Photographie : Claire Mathon

Durée : 1h42

Date de sortie initiale : 2017

LE FILM

Malgré la menace de mort qui pèse sur sa tête, Stéphane, étudiant en sciences politiques, décide de retourner en Corse pour assister à l’enterrement de son ami d’enfance, assassiné la veille. C’est l’occasion pour lui de se rappeler les évènements qui l’ont vu passer, petit bourgeois cultivé de Bastia, de la délinquance au radicalisme politique et à la clandestinité…

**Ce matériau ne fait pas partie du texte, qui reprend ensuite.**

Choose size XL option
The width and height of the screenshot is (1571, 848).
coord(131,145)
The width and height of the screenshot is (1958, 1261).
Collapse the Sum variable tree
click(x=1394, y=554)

En 2013, Les Apaches sort sur les écrans. Une bombe, un coup d’essai et véritable coup de maître ! Egalement acteur – on l’a vu dans Ceux qui m’aiment prendront le train et De la guerre – et metteur en scène de théâtre, Thierry de Peretti a d’abord fait ses classes derrière la caméra avec un court-métrage impressionnant, Le Jour de ma mort (2006), et un moyen-métrage intitulé Sleepwalkers (2011). Les Apaches, son premier long métrage, s’inspirait d’un fait divers sanglant qui avait secoué la Corse. Trois jeunes sans histoire avaient tué un autre de sang-froid, par peur qu’il les dénonce aux autorités, après avoir dérobé des fusils dans une villa de Porto Vecchio. Ils s’étaient ensuite débarrassés du corps en l’enterrant dans le maquis. « Peu de films racontent la Corse d’aujourd’hui. Je voulais écrire des petites choses sur ce que les gens vivent, je trouvais que cette île avait échappé au cinéma. La Corse est un endroit compliqué, meurtri, offensé, où le tourisme de masse a généré envie et frustration », déclarait le cinéaste à la sortie des Apaches. Pour Une vie violente, son deuxième film, Thierry de Peretti se penche une fois de plus sur le rapport à la violence, la question du meurtre, de l’héritage, du désir de posséder, sur les raisons qui conduisent au nationalisme et parfois à commettre l’irréparable sous un soleil de plomb (ou dans des ruelles très sombres), non loin des plages bondées de touristes friqués.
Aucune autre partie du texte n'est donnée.